Straßenverhältnisse: Von Sesriem führen 60 km exzellent asphaltierte Straße tief in den Park. Die allerletzten 5 km zum Sossusvlei und Deadvlei bestehen jedoch aus tiefstem Weichsand
Unterkünfte: Riesige Auswahl rund um Sesriem. Von malerischen Luxuscamps bis hin zu gut ausgestatteten Glamping- und Campingplätzen.
Highlights
Der Trip ins Dünenmeer beginnt im Stockdunkeln. Sie sitzen frierend im Geländewagen, während die Scheinwerferkegel über den schwarzen Asphalt huschen. Doch sobald der Himmel im Osten langsam aufbricht, entfaltet die Wüste ihre ganze, hypnotisierende Magie. Die gigantischen Sterndünen, die das Tal links und rechts säumen, fangen das erste Licht ein. Plötzlich leuchtet die dem Osten zugewandte Flanke der Sandriesen in einem flammenden, grellen Orange, während die Westseite noch in tiefstes, samtiges Violett getaucht ist. Dieser rasiermesserscharfe Kontrast von Licht und Schatten ändert sich von Minute zu Minute, und die eiskalte, absolute Stille der Namib lässt diesen Morgen zu einer fast spirituellen Erfahrung werden.
Die Namen der beiden berühmtesten Pfannen erzählen die dramatische Geologie dieses Ortes. „Sossusvlei“ ist eine Wortmischung aus dem Nama-Wort für „blinder Fluss“ und dem Afrikaans-Wort für „flache Senke“. Der mächtige Tsauchab-Fluss kämpfte sich einst bis zum Atlantik durch, doch die Sandmassen der Namib riegelten seinen Weg vor Millionen von Jahren ab – heute endet der Fluss hier blind. Noch dramatischer ist das benachbarte „Deadvlei“ (die tote Senke). Vor etwa 900 Jahren schirmten gewaltige Sanddünen diese Flussschleife endgültig vom Wasser ab. Das Wasser verdunstete, der Lehmboden riss auf und die großen Kameldornbäume starben. Da die Luft hier extrem trocken ist, konnten sie nicht verrotten. Sie wurden förmlich von der Sonne mumifiziert.
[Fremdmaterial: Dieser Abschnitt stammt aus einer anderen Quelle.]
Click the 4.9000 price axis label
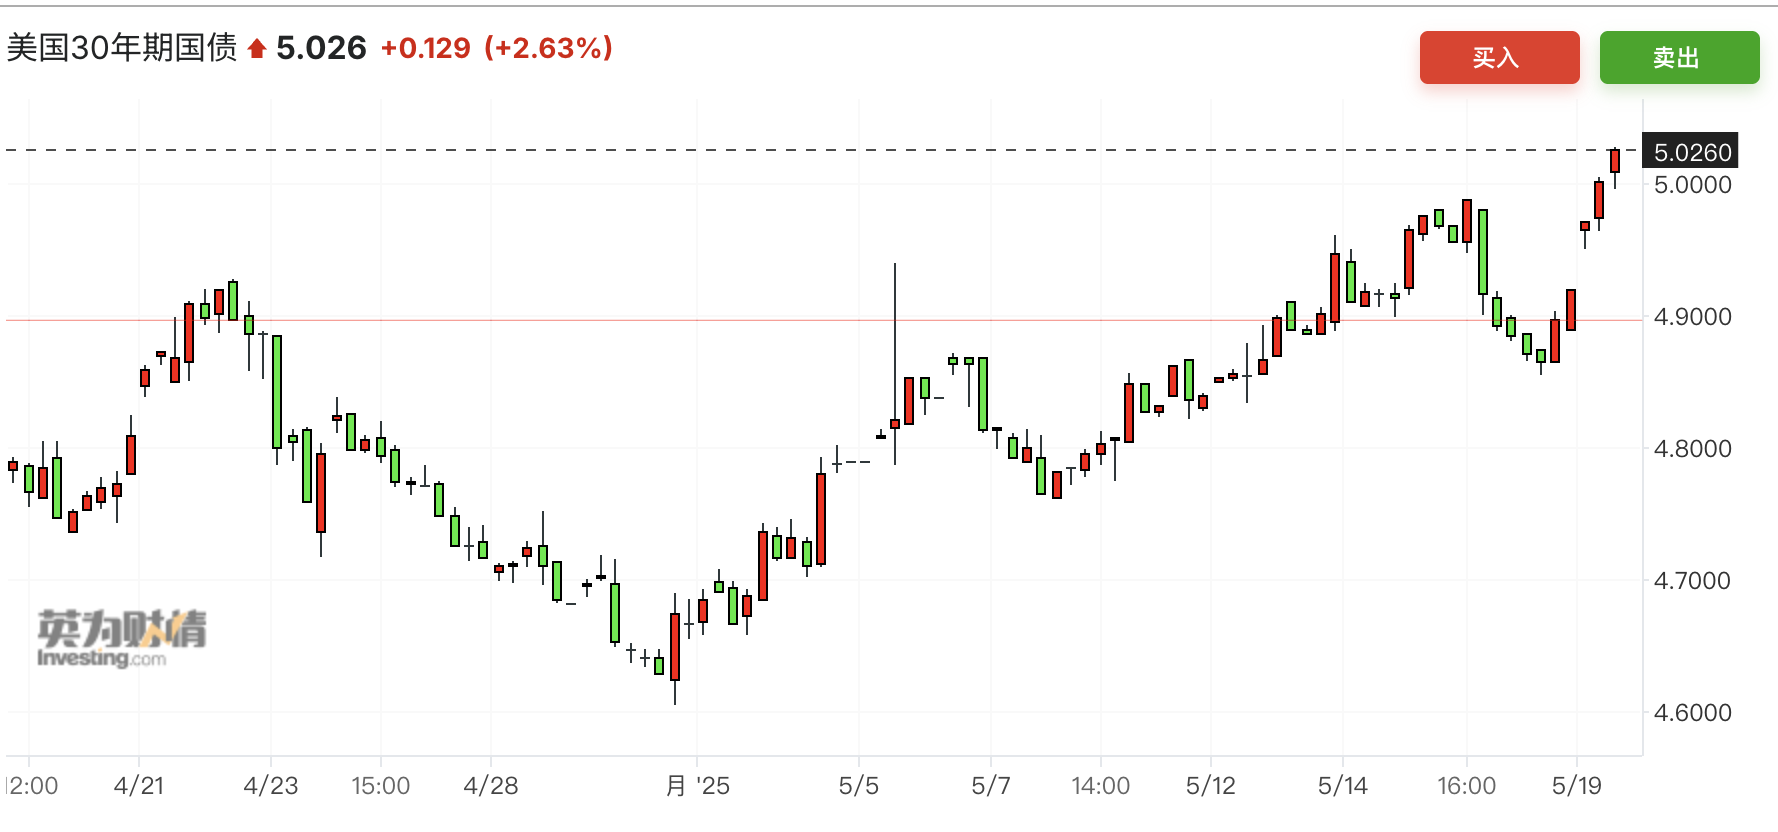1692,317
Das unbestrittene, schweißtreibende Meisterstück Ihres Besuchs ist der Aufstieg auf „Big Daddy“. Diese massiv aufragende Sanddüne thront mit ihren rund 350 Metern Höhe direkt über dem Deadvlei. Der Aufstieg über den schmalen Dünenkamm zieht sich zäh hin, der weiche Sand gibt bei jedem Schritt nach, und die Lungen brennen. Doch wenn Sie oben stehen, den feinen Wind im Gesicht spüren und auf das winzige weiße Oval des Deadvlei hinabblicken, ist alle Anstrengung vergessen. Die Belohnung folgt auf dem Fuß: Wer mutig ist, rennt mit riesigen Schritten die steile Dünenflanke direkt hinab in die weiße Pfanne. Der Sand federt jeden Schritt ab und beginnt unter Ihnen tief und archaisch zu brummen – das legendäre "Singen" der Namib-Dünen.